In other words, the Catholic Church, in particular, and all Christian and non-Christian religious establishments, in general, have more soul-searching to do than self-righteously presuming to police the conduct of the laity. The Catholic Church leaders need to explain to the rest of us Africans why they find celibacy, a clearly negative principle of traditional African fatherhood to be a cultural and spiritual ideal that is worthy of emulation. I have also observed time and again – and must quickly add that this is not a personal viewpoint, or perspective, but one that is staunchly backed by scientific research and practical experience – that all humans are inextricably implicated in the sacred act of sexuality. And so maybe the magisterial likes of Bishop Palmer-Buckle would do well to enlighten the rest of us on how celibate priests like himself, and even the Holy Father at the Vatican, express their sexuality.
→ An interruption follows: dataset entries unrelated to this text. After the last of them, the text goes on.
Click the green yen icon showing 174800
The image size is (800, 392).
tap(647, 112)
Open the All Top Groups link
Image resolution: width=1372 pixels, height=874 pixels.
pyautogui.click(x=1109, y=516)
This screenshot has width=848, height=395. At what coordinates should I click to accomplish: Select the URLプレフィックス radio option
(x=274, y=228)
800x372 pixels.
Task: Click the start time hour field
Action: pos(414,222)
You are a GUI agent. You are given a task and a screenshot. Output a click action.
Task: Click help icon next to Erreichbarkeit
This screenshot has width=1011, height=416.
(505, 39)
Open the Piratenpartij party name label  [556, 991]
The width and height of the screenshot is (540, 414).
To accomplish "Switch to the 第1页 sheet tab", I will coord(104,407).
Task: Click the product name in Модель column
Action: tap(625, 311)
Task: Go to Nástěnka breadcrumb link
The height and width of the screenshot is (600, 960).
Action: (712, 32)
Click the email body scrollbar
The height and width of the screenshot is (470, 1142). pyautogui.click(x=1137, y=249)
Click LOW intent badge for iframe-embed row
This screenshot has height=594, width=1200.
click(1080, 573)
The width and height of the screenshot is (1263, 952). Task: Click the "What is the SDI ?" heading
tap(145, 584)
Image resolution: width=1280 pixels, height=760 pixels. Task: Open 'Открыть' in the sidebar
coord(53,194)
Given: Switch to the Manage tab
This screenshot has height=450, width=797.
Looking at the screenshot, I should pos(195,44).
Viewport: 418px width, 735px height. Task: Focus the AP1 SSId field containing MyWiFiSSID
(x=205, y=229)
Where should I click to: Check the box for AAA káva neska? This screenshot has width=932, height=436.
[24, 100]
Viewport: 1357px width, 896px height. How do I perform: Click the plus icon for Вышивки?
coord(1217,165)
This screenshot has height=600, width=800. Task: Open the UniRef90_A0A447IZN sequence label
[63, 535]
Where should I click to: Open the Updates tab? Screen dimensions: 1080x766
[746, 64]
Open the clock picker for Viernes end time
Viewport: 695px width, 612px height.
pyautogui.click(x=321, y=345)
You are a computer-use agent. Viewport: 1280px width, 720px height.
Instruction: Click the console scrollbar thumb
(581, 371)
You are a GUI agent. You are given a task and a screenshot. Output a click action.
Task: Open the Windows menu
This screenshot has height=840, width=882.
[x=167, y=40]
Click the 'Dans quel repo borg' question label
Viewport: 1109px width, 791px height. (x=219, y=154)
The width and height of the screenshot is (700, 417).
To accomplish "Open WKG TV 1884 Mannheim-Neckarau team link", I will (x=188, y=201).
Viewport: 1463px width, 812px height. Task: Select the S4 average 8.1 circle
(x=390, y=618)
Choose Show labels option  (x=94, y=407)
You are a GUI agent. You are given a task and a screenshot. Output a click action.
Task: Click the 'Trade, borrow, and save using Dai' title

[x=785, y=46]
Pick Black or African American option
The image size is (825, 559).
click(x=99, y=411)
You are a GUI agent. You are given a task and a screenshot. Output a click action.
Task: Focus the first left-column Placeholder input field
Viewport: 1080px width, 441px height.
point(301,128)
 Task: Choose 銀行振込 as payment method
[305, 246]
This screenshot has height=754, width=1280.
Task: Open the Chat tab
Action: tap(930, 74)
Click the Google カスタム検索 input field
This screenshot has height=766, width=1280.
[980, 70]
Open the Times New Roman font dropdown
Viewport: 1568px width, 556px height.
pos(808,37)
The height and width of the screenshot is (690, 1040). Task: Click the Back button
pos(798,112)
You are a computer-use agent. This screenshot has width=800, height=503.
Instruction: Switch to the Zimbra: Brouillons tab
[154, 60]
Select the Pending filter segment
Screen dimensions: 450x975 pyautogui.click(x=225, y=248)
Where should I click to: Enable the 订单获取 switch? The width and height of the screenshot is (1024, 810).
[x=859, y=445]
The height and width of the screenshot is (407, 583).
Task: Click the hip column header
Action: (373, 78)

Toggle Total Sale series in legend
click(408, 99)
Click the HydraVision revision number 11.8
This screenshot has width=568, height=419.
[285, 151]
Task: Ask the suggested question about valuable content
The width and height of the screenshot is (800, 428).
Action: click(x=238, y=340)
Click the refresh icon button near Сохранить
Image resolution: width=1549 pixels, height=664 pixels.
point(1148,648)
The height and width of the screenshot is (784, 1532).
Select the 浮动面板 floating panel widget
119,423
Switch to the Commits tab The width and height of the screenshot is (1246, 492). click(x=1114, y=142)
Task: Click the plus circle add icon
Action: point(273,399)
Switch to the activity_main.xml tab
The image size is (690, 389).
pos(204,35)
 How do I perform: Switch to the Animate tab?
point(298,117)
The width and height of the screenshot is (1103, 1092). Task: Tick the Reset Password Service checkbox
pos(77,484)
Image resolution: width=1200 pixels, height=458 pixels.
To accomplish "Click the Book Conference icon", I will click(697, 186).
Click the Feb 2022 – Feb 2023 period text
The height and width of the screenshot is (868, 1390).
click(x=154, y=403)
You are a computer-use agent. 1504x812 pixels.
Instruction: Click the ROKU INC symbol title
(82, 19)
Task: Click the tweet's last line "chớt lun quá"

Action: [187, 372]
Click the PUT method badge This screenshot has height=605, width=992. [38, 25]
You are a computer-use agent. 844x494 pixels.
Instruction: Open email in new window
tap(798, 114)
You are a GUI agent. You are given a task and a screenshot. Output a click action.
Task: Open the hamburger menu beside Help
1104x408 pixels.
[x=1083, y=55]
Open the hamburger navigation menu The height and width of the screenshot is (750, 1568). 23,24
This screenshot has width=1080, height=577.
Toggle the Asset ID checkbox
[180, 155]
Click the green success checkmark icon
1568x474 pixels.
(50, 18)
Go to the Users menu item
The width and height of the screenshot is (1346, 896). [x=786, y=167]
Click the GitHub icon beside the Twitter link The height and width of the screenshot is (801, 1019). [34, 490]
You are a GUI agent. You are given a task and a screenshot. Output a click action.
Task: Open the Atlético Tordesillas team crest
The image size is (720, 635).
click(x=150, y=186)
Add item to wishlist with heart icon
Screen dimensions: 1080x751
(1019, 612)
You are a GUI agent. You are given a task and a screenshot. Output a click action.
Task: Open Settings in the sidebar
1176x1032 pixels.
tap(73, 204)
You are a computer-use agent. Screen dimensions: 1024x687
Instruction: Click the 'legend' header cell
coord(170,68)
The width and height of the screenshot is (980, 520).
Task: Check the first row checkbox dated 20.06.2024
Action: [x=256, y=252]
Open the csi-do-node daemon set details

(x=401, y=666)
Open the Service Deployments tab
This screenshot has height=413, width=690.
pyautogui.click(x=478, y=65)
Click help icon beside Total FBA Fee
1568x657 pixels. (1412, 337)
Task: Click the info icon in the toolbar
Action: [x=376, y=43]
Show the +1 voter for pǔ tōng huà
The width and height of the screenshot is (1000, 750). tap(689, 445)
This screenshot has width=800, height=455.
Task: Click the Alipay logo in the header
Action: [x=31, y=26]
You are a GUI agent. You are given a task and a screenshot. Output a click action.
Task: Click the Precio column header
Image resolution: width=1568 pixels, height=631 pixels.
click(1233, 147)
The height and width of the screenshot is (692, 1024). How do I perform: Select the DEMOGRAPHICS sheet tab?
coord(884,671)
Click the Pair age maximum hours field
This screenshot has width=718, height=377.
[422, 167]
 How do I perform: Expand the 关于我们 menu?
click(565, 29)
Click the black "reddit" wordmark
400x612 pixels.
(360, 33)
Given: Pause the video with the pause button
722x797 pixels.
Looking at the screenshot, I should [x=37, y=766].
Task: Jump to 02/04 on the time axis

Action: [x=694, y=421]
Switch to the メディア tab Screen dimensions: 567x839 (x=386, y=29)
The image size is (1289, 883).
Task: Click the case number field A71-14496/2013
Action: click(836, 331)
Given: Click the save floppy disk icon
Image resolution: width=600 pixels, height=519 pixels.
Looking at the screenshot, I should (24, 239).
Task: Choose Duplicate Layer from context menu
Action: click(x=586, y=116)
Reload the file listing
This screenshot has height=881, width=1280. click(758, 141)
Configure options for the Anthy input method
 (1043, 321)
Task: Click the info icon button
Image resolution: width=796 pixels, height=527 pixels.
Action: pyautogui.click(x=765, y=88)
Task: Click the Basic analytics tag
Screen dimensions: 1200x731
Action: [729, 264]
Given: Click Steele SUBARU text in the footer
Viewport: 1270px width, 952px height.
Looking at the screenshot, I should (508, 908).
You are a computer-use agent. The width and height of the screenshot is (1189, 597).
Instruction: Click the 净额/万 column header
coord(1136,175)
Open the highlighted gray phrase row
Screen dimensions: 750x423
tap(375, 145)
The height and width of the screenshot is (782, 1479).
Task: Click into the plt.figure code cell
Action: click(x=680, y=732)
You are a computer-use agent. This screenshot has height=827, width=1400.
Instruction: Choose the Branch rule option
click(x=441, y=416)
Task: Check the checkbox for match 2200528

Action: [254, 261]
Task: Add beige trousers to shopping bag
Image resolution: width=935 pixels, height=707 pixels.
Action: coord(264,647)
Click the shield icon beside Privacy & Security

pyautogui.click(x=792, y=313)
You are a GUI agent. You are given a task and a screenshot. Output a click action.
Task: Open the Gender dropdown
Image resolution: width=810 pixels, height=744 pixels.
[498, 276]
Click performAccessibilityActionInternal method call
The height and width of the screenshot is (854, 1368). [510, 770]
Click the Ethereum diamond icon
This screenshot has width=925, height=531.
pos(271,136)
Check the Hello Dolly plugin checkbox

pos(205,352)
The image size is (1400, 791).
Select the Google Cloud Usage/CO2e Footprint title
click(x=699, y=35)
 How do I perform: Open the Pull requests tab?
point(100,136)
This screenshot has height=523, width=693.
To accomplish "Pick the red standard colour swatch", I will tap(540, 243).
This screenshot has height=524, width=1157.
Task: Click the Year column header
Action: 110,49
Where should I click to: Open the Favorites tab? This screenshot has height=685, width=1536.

And also whether such non-conjugal expression of their sexuality is in consonance or synchrony with divine precepts and edicts bordering on the same.

Ultimately, the eternal argument here is for the Church to make itself relevant and productive on the question of human sexuality and, in particular, a smugly non-compliant clergy’s right to dictate policy in this aspect of human existence and conduct for the rest of humankind.